The researchers asked the local hunters to list the main mammal species present in the studied landscape or locally disappeared since 1995. Then they discussed the evolution of these species and the main factors explaining these changes over time. “The participants had clear memories. We matched local names with scientific ones and were able to corroborate the information provided by the hunters,” Van Vliet said.
THE ACCOUNT OF THE DAMAGES
Through this exercise, local hunters provided a clearer picture on the severity of the wildlife depletion process in the landscape. “Our research showed that elephants have completely disappeared locally; other mammal species such as chimpanzees, red colobus and orycteropus have been significantly depleted; while okapis and forest buffalos only persist in the northern part of the landscape”, said Jonas Muhindo, another member of the research team.
Nevertheless, the observation that some vulnerable and emblematic species such as chimpanzees are still present in Yangambi, can give hope to conservationists.
“This is a demonstration of the resilience of natural systems facing sustained and increased anthropogenic pressures,” Van Vliet said. “It provides a positive vision about the likelihood to reverse trends as long as critical functions are preserved,” she added.
UNDERSTANDING THE ROOT CAUSES OF DEFAUNATION
The study also explains the factors behind wildlife loss as observed by local hunters, providing a more complicated picture than the scientists anticipated.

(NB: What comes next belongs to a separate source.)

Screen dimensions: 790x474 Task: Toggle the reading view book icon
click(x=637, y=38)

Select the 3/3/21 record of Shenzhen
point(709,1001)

Most hunters identified the presence of armed groups in the forest as a direct cause of wildlife extirpation. Troops practiced hunting to feed themselves and for trafficking, affecting specially the okapi, leopard, buffalo, and elephant populations.
Furthermore, the economy of the region was significantly affected by political instability. Security concerns limited the movement of goods and people, existing factories closed, and government jobs were cut. Given the lack of employment and alternative sources of income, more families became dependent on forest resources for food security.
Other factors also led to a surge in hunting. First, population growth, especially in nearby cities, led to an increase in demand of wild meat. Second, the average age of entry into hunting has decreased over time. Third, access to weapons and headlamps has become easier.
“As a result, the number of hunters in the villages gradually doubled in 20 years and hunting now occurs both during the day and at night,” van Vliet said. As a result, previously unreachable species, such as nocturnal mammal and arboreal species (small monkeys and birds), have also become more vulnerable.
CIFOR’s study not only evidences the level of complexity involved in defaunation, but it calls for its understanding to guide the development of effective conservation and restoration strategies. “Embracing the complexity explaining wildlife population trends is important to enable more accurate predictions of when and where collapses will occur and to guide the development of effective conservation and restoration policies,” Van Vliet said.
“We also need to explore how the wildlife depletion process can be reversed in a post-conflict context,” she adds. “We must identify the levers that can inverse the cascading effects of conflict to allow species to recover.”
To address these issues, the project FORETS (Formation, Recherche, Environnement dans la Tshopo) led by CIFOR and funded by the European Union, is working to create livelihood alternatives for local populations, increase the supply of meat from domestic animals, and in general promote a more sustainable management of the natural resources of the landscape.